La Gazette de la grande ile

Dialogue politique – relance économique : Bien de problèmes à résoudre !

Publié le 20 novembre 2021

Le neuvième dialogue politique entre Madagascar et l’Union européenne qui s’est tenu au Palais d’ Etat d’ Iavoloha hier s’est axé sur la résolution des problèmes qui prévalent à Madagascar. A ce titre, plusieurs axes de coopération entre Madagascar et l’Union européenne ont été évoqués. Il s’agit entre autres de la relance post-Covid-19, les réformes du système électoral, la situation économique, la situation humanitaire dans le Sud, la bonne gouvernance et la lutte contre la corruption, les droits de l’Homme, la sécurité maritime régionale ainsi que la coopération au développement entre Madagascar et l’Union européenne. Effectivement, la Grande Ile a son lot de problèmes dont la résolution dépend entièrement des coopérations internationales avant de penser à une éventualité de relance économique. C’est d’ailleurs la raison d’être du dialogue politique d’hier. Il faut dire que la situation de Madagascar fait pitié qu’elle suscite la compassion avec la pauvreté qui règne en maître dans le pays et le Sud de l’île qui est toujours en proie à la famine.

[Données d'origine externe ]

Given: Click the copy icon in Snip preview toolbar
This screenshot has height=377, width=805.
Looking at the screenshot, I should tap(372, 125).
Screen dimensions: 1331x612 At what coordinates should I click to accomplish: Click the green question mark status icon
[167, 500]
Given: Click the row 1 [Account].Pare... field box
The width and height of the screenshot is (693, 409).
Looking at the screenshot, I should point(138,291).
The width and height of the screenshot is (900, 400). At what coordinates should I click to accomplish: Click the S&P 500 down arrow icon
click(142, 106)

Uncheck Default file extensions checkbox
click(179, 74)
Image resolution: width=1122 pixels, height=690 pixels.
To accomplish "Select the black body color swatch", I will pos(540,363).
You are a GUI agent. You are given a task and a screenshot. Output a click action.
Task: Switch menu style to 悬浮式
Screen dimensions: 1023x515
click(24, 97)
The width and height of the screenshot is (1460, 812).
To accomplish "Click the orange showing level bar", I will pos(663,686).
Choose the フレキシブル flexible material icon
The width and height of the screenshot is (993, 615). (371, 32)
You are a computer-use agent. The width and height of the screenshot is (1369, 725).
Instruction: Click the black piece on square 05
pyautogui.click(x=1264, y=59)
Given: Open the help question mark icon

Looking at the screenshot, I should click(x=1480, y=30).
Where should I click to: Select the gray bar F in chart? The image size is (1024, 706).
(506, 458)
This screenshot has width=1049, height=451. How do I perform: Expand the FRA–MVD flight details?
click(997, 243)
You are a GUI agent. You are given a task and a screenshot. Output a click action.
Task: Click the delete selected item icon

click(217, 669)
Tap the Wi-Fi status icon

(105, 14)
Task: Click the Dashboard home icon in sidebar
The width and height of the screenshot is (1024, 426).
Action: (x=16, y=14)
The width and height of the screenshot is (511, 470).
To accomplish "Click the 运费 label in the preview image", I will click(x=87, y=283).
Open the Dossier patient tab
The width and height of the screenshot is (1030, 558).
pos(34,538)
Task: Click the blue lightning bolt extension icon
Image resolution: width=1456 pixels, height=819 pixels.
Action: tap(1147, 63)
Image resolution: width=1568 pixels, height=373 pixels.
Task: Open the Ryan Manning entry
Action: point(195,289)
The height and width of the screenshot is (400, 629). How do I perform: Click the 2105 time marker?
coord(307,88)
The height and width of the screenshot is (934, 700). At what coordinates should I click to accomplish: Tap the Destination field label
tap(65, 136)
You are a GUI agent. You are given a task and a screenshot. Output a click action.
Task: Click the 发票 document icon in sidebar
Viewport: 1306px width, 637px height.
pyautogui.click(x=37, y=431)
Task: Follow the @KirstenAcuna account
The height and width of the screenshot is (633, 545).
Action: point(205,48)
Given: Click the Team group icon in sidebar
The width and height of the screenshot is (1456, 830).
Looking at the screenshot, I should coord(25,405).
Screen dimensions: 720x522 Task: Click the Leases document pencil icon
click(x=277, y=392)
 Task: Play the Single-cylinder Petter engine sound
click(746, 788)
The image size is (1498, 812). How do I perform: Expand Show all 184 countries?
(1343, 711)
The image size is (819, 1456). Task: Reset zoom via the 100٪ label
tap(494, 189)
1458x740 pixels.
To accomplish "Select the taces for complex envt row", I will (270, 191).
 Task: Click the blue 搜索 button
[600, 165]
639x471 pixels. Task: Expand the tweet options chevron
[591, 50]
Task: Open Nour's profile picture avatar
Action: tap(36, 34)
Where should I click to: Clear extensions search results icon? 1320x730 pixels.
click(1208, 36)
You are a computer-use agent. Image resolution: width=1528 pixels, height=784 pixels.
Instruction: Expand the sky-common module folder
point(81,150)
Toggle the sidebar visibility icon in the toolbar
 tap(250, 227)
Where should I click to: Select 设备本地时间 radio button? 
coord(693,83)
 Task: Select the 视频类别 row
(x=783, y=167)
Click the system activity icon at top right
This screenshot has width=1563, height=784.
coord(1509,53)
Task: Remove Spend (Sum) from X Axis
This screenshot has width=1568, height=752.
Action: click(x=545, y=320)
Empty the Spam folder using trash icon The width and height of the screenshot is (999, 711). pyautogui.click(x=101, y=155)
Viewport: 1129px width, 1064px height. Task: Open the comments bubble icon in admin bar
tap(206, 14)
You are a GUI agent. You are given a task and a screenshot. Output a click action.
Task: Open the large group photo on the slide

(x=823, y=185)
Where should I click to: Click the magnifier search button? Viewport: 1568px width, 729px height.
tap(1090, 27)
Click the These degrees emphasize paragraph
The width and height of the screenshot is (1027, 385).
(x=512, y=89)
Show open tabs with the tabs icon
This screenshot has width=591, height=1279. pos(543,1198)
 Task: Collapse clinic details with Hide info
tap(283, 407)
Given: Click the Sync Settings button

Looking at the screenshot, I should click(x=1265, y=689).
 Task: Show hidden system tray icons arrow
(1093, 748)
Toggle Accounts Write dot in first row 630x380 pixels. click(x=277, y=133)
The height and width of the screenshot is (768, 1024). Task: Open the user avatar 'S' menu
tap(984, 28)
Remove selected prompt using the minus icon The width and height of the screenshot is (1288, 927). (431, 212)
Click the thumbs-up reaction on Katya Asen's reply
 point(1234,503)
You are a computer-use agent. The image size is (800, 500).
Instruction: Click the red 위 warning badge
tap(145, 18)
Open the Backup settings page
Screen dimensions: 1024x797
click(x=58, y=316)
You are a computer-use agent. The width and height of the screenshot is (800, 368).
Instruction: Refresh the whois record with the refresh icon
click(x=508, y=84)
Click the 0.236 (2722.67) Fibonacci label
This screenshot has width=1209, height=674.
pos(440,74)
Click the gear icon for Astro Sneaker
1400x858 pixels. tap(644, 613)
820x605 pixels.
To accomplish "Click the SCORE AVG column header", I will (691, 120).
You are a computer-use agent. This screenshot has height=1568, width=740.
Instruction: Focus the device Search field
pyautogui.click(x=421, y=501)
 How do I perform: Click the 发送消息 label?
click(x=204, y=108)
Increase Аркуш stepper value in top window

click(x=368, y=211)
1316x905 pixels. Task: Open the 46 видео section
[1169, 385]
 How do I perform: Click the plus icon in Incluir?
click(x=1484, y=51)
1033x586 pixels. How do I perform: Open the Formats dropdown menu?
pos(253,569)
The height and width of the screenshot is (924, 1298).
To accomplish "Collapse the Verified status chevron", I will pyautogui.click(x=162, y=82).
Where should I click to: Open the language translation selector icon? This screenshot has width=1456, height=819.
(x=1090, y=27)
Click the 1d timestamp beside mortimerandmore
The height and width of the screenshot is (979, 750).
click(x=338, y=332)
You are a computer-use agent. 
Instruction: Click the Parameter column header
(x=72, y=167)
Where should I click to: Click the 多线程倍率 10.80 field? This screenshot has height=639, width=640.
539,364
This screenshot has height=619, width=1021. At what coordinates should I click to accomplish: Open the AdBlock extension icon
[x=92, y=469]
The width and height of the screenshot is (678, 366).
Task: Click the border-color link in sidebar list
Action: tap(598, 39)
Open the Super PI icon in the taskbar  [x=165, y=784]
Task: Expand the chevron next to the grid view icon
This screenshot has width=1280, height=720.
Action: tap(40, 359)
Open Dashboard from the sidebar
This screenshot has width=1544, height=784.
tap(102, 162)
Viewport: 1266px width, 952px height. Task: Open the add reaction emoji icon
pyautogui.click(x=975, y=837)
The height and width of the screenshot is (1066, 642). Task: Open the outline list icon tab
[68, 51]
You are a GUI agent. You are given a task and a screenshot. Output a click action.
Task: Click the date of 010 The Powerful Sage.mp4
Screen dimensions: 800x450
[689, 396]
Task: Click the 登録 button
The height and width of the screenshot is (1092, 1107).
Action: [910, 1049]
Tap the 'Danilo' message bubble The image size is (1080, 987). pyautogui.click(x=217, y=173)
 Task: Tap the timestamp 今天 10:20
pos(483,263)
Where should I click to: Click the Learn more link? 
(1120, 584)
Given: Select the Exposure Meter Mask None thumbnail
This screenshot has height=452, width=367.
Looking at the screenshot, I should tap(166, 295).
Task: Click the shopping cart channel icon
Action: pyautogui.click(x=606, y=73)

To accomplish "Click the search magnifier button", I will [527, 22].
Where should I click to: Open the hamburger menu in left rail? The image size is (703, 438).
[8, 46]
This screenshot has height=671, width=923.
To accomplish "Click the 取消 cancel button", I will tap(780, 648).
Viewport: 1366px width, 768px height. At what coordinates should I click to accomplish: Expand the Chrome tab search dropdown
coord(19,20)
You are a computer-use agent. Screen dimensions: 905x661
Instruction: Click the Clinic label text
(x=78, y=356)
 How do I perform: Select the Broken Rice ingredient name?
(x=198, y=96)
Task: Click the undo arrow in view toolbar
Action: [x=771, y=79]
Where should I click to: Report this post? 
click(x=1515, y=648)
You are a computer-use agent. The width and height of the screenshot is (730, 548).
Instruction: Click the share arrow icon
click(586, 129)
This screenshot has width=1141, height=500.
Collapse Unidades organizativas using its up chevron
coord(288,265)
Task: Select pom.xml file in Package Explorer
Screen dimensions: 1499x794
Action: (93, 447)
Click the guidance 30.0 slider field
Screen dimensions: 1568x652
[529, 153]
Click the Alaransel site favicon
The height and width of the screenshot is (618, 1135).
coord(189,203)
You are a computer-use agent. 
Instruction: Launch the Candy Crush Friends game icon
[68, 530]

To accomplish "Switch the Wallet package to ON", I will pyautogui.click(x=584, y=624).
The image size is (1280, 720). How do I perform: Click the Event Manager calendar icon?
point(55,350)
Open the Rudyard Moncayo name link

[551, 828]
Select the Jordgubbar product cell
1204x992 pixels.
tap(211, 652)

Le pays vise le développement depuis fort bien longtemps, mais cela s’avère inaccessible tant que la bonne gouvernance continue à faire défaut. Il faut dire que la corruption règne en maître sur tous les secteurs d’activités tant dans le domaine public que privé. Par ailleurs, la prise d’ampleur de ce phénomène pèse lourd sur l’économie de Madagascar. Ce n’est pas pour rien si la bonne gouvernance et la lutte contre la corruption figurent  parmi les axes de coopération discutés lors du dialogue politique entre Madagascar et l’Union Européenne. Il y a également le problème du changement climatique qui met à mal le pays. Ce dernier se comporte en tant que victime alors qu’il contribue tout comme d’autres à la pollution de l’environnement. Par rapport au changement climatique, Madagascar réaffirme sa volonté de s’engager vers une gestion plus durable de l’environnement pour que le pays redevienne et regagne son appellation d’« Ile verte ». Une vision qui relève d’un rêve car, vu la déforestation qui règne, cela relève de l’impossible, surtout que les séances de reboisement enregistrées dans le pays ne s’avèrent être que du pur cinéma. Vis-à-vis de la relance économique, Madagascar mise beaucoup sur le secteur tourisme, mais avec un incompétent comme Joël Randriamandranto cela risque d’être assez difficile. Autrement dit, il est impératif pour le Chef d’Etat de changer de pion pour viser de meilleurs résultats.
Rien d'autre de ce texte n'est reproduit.